:: Exercise prompt ::
In the material below, identify each line bearing the word "beside". Reproduce those lines.

:: Data for the task ::
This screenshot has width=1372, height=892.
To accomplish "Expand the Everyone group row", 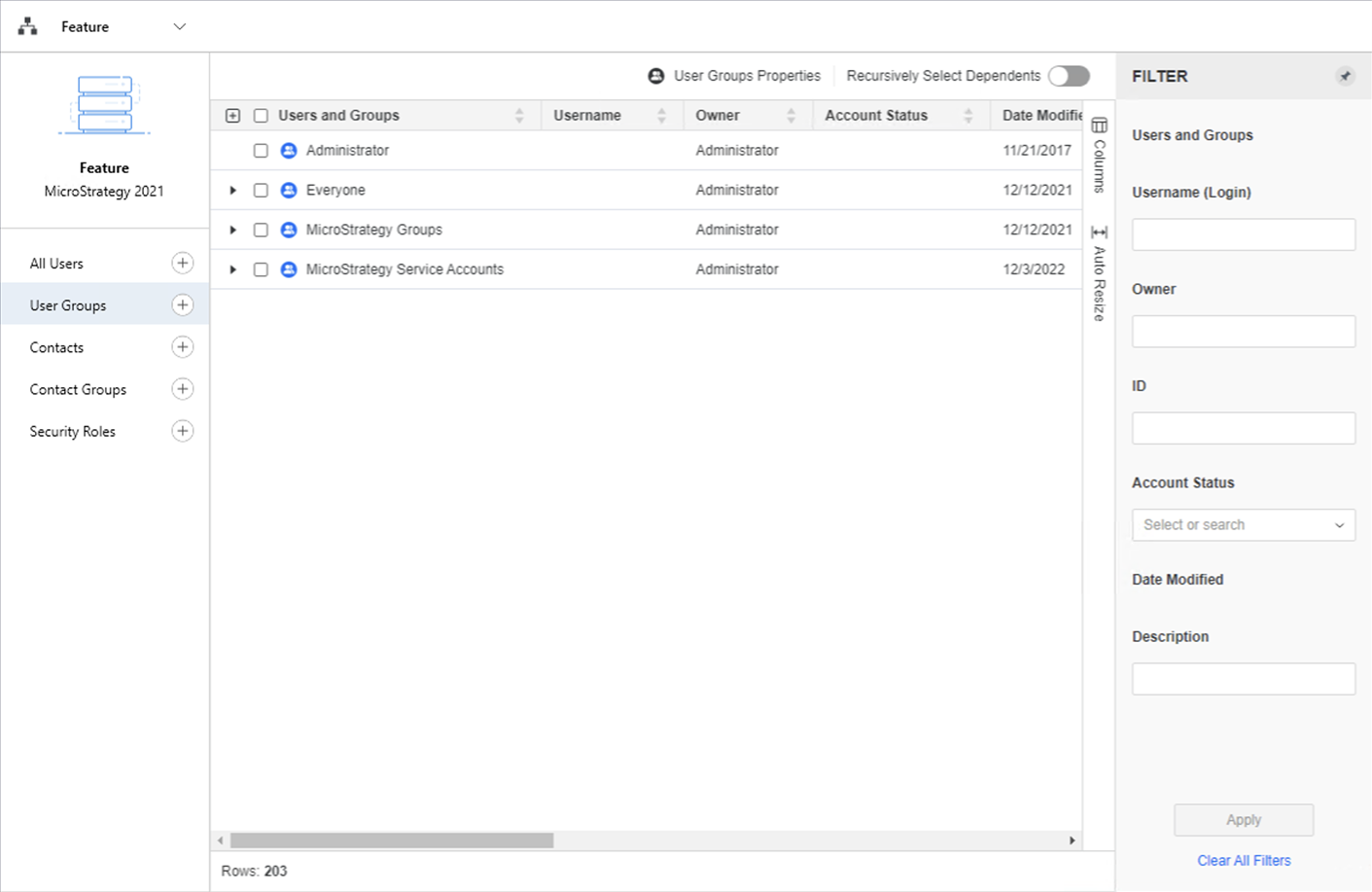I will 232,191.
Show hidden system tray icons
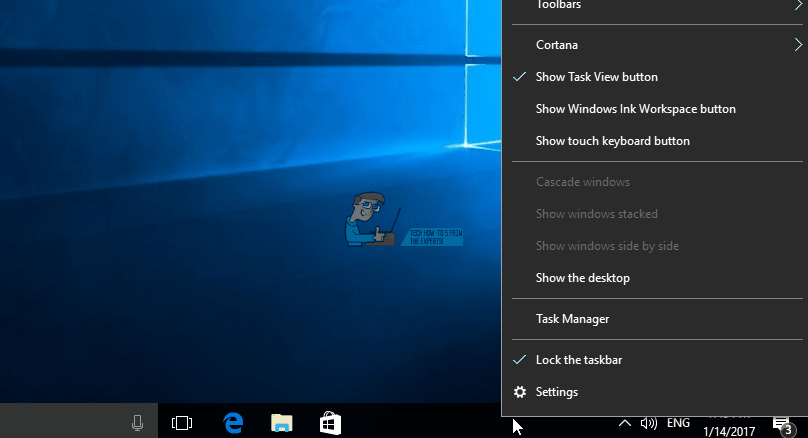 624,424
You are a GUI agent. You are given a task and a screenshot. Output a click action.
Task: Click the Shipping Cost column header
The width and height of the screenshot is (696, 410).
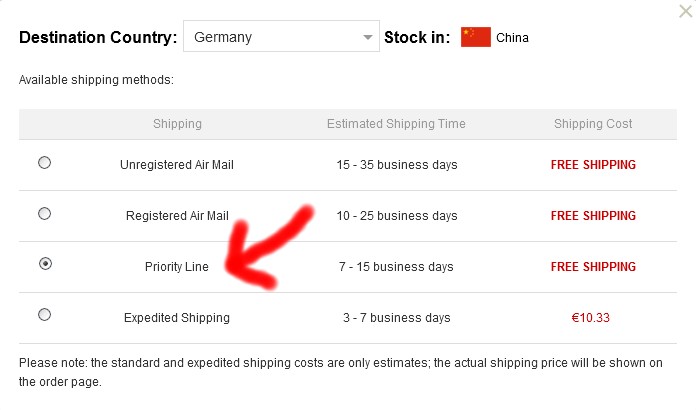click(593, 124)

...

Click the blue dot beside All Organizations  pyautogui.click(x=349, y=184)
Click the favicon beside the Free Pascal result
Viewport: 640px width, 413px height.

:: Solution to the problem ::
Click the blue dot beside All Organizations  pyautogui.click(x=349, y=184)
Click the favicon beside the Free Pascal result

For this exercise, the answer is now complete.